Oeuni broke in, "Noen, this man's no sailor!"
"Certainly not," Noen told her. "But how did you know, Lieutenant?"
"By his hands." Oeuni paused, suddenly embarrassed. "I suppose I look at hands now more than I used to. But they haven't been in the sun much, and I never saw a hand in my life—I mean a hand's hand—with nails that long."
"I had supposed it was because he said yes." Noen was speaking to the imposter, not Oeuni. "Sailors don't say yes, because the word's too soft to make itself heard in a high wind. Sailors say aye or aye aye. Please try to keep that in mind."

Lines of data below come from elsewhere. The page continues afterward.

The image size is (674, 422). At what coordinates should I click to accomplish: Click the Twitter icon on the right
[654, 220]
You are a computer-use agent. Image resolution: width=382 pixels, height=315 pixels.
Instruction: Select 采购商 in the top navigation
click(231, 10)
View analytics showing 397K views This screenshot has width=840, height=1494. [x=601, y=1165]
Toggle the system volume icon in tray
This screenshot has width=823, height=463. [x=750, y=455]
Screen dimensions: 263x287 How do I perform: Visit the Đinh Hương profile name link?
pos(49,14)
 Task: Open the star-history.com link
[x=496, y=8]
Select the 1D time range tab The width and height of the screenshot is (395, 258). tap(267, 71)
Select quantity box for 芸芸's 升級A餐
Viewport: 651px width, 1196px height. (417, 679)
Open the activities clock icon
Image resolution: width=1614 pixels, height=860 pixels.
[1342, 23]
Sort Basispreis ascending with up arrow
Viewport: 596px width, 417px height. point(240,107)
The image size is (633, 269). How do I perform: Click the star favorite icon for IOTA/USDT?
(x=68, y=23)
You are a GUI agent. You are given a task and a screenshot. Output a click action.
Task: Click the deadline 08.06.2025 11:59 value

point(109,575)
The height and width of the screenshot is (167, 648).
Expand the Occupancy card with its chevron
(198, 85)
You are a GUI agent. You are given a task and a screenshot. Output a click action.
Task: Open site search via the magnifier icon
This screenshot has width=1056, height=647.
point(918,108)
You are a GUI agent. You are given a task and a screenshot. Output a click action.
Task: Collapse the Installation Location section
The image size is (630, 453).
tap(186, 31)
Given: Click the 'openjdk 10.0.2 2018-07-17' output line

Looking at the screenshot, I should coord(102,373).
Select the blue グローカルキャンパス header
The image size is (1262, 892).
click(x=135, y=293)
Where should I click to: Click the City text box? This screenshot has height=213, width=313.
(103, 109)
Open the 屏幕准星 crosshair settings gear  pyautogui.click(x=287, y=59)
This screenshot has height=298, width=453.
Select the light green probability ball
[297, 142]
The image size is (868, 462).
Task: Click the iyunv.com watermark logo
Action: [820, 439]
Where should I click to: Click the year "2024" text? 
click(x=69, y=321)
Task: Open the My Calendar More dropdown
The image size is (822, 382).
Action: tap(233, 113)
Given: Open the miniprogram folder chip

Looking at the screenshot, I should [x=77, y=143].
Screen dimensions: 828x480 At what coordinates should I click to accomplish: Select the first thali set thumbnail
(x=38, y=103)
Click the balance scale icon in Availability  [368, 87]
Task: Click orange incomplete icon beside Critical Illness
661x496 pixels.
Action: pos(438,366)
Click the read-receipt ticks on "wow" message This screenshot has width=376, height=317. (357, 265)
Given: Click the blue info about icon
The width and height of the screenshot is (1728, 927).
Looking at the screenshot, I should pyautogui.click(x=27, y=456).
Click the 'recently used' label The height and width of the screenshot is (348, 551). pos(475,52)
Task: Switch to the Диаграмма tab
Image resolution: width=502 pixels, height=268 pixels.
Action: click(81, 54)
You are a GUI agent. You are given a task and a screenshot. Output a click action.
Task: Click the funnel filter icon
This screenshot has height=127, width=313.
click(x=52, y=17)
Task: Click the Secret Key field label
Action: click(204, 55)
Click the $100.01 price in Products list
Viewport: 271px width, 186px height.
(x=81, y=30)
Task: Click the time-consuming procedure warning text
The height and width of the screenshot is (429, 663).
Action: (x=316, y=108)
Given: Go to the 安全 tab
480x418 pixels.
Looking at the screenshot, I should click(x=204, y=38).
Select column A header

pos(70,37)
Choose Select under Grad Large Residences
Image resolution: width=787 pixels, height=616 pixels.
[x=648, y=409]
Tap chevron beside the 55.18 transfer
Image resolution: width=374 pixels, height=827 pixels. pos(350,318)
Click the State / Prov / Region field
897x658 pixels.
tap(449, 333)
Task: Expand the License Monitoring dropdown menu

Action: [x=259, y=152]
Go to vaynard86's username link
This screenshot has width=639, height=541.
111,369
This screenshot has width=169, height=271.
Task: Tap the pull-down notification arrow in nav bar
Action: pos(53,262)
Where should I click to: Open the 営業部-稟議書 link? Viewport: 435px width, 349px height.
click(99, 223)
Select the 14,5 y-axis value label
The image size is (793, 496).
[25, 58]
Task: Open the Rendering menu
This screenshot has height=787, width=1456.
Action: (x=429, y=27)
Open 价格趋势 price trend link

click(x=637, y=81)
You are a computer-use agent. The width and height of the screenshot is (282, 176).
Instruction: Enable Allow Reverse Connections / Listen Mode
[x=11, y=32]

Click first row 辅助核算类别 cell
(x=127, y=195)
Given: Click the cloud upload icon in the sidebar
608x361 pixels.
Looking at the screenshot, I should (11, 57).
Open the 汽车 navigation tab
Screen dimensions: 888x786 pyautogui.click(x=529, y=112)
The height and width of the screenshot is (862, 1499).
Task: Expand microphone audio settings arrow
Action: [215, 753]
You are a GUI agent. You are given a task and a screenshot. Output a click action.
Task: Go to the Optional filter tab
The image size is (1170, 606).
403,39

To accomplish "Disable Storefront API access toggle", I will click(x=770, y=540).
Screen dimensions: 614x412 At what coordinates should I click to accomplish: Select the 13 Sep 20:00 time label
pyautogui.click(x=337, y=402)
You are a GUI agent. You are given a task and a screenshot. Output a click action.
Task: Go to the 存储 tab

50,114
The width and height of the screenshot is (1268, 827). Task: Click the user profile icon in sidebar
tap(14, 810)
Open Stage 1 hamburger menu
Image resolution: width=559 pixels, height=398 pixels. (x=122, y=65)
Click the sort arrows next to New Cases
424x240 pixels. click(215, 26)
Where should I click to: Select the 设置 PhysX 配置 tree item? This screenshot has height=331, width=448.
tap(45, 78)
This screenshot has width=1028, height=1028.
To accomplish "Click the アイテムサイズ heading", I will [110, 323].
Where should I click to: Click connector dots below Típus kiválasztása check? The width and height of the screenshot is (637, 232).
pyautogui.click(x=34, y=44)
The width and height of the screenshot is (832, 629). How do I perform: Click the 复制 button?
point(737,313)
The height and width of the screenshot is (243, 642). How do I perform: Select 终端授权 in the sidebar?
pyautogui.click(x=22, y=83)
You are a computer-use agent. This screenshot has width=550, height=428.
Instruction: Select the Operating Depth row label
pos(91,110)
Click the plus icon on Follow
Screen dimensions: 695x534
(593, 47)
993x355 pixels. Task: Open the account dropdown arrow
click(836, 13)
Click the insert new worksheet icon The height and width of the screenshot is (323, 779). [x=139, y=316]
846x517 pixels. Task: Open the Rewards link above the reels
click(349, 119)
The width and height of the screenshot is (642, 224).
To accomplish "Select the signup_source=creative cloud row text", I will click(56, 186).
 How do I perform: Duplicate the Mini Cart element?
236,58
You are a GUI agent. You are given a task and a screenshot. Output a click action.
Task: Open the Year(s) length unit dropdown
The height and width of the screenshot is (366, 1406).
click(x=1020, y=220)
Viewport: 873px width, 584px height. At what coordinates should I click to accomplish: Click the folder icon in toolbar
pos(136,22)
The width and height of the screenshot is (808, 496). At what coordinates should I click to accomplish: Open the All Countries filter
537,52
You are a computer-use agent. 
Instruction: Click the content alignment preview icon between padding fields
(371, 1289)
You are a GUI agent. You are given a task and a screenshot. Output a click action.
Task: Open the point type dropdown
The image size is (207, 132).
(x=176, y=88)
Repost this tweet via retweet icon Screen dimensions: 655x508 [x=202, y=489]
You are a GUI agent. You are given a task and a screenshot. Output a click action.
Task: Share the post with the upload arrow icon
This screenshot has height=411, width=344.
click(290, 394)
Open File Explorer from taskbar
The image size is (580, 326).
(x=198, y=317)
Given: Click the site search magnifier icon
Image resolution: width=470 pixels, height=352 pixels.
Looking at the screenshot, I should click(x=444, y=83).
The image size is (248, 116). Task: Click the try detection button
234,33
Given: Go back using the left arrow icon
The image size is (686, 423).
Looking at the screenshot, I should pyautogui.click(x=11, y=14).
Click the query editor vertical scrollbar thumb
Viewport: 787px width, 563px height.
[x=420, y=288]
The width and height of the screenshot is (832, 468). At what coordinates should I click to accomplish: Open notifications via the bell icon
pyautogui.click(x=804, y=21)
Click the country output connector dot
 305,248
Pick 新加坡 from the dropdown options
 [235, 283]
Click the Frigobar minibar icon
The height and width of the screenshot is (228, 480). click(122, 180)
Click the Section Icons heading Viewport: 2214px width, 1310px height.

The imposter saluted a third time. "Aye aye, sir. I'll try, sir, 'at I will."
"For that matter," Noen told Oeuni, "This man's no man, although the last time I saw her she was dressed like one and playing a man's part. Very skillfully too, I thought. Meet the leading woman of the players."
Oeuni's mouth opened, then shut again.
The player smiled and said in a somewhat higher though still throaty voice, "Since you've penetrated my little masquerade, Captain, may I sit down?"
"Of course. Move over a bit there, Rekkue. By the way, I appreciate your giving my sentry that tale about the pirate ship."
He was rewarded with a dazzling smile. "I thought you would, after the way you stepped on poor old Nordread this morning; sailors are a superstitious lot, I understand. And I want to apologize for playing dress-up; but you or one of your officers must have told those men not to talk to members of our troupe, and I wanted to see you."
"I also told you not to talk to them," Noen said severely.
"For a good reason, which I understood and respected. But what Baldy told you just isn't true." The player paused, pulling off a scarlet bandanna and shaking bright blond hair. "I'm Marin Monns, by the way."